Hukum TKI Ilegal dan
Gajinya
Sebuah hadits Rasulullah menerangkan betapa
sebuah usaha yang sangat payah dan hina jauh lebih utama dari pada
meminta-minta.
عَنْ
أَبِي هُرَيْرَةَ رَضِيَ اللَّهُ عَنْهُ أَنَّ رَسُولَ اللَّهِ صَلَّى اللَّهُ
عَلَيْهِ وَسَلَّمَ قَالَ وَالَّذِي نَفْسِي بِيَدِهِ لَأَنْ يَأْخُذَ أَحَدُكُمْ
حَبْلَهُ فَيَحْتَطِبَ عَلَى ظَهْرِهِ خَيْرٌ لَهُ مِنْ أَنْ يَأْتِيَ رَجُلًا
فَيَسْأَلَهُ أَعْطَاهُ أَوْ مَنَعَهُ. (متفق عليه واللفظ للبخاري)

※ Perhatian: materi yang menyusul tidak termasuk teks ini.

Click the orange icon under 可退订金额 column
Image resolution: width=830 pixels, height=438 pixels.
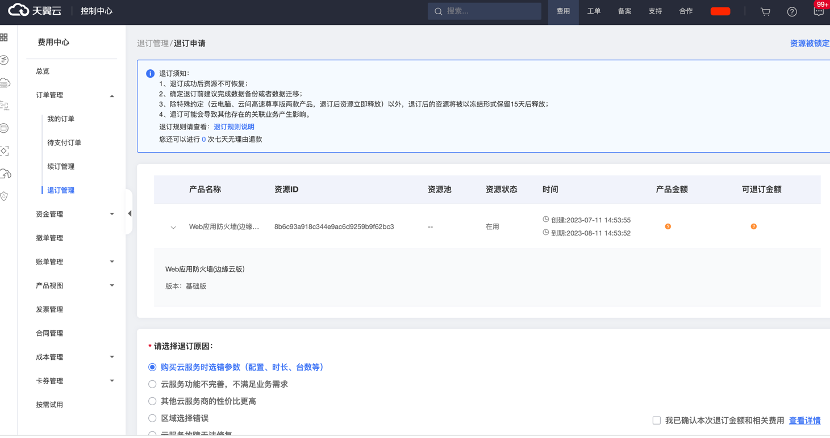(x=754, y=227)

Bila diangan-angan hadits di atas sangat
memihak kaum buruh yang dengan gigih berusaha mencari nafkah demi menutupi
kebutuhan keluarga. Walaupun terkadang pekerjaan itu ternilai hina dan
mengandung bahaya. Demikian telah wajar terjadi di Negara kita.
Sulitnya ekonomi dan rendahnya upah tenaga
kerja di dalam negeri telah mendorong banyak orang untuk bekerja di luar negeri
sebagai TKI (Tenaga Kerja Indonesia) dengan berbagai cara.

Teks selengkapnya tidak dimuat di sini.